I used to hear a lot more about data centers powered by alternative energy two years ago, before energy efficiency measures started stealing some of the government and utility incentive thunder.
But WindData, an operator owned by renewable energy and data center project developer Baronyx, apparently is still hard at work on a $70 million data center project outside of Austin, Texas, that is supposed to be completely powered by wind energy. Yep, that's right, Texas. When it is hot, the coastal winds apparently kick up nicely, helping fuel the growing demand for power in the state.
The site (rendering above), which will eventually include five buildings, will be powered by offshore wind farms near Texas, and it is slated for completion in approximately three years. It could be placed in service by early 2013, according to Baronyx executives.
The 50-acre site in Pflugerville, Texas, was chosen for its fast-growing population and for the strong local support of green energy alternatives by businesses and municipal agencies in the area. It is near the Dell corporate headquarters, and is supported by a 10-megawatt substation.

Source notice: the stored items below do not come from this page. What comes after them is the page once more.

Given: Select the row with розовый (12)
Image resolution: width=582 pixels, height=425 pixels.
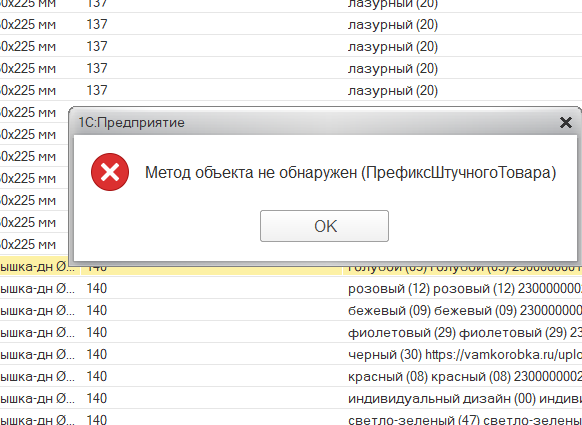Looking at the screenshot, I should click(291, 288).
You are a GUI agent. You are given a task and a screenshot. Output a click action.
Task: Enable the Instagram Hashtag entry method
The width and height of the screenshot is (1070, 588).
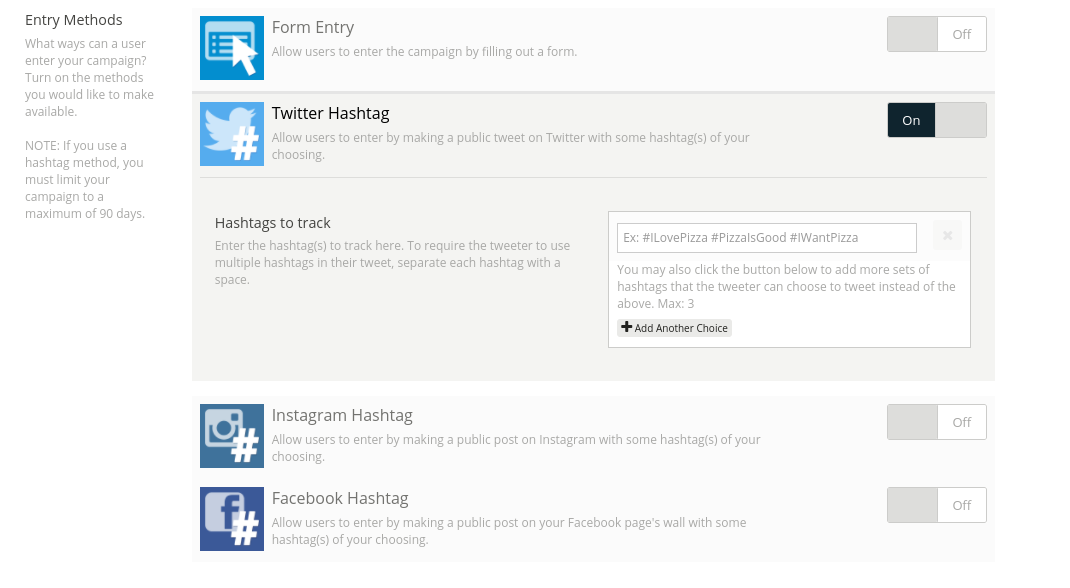point(936,422)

There is space for two additional substations in the area, with a combined potential capacity of 60 megawatts.
"Businesses and the government want to be seen as green and as a contributor to the process," said Rob Morris, vice president and principal for Cassidy & Turley, a data center real estate industry expert that is involved with the project. Other partners in the project include Critical Project Services and Cushman & Wakefield.
There were two other big reasons that this site was chosen, according to Morris: Its ready access to broadband fibre connectivity and an easement that ensures plenty of gray water is available on the site for cooling and landscaping purposes.
Brandon McDaniel, a manager with Critical Project Services, said the data center initially will be able to accommodate 30 organizations that require 10,000 square feet of data center space, although the data center can be configured for smaller footprints.
Because WindData is closely affiliated with Baronyx, it can offer competitive power pricing, at up to 4.6 cents per kilowatt-hour, according to some of the information that I have seen published about the project.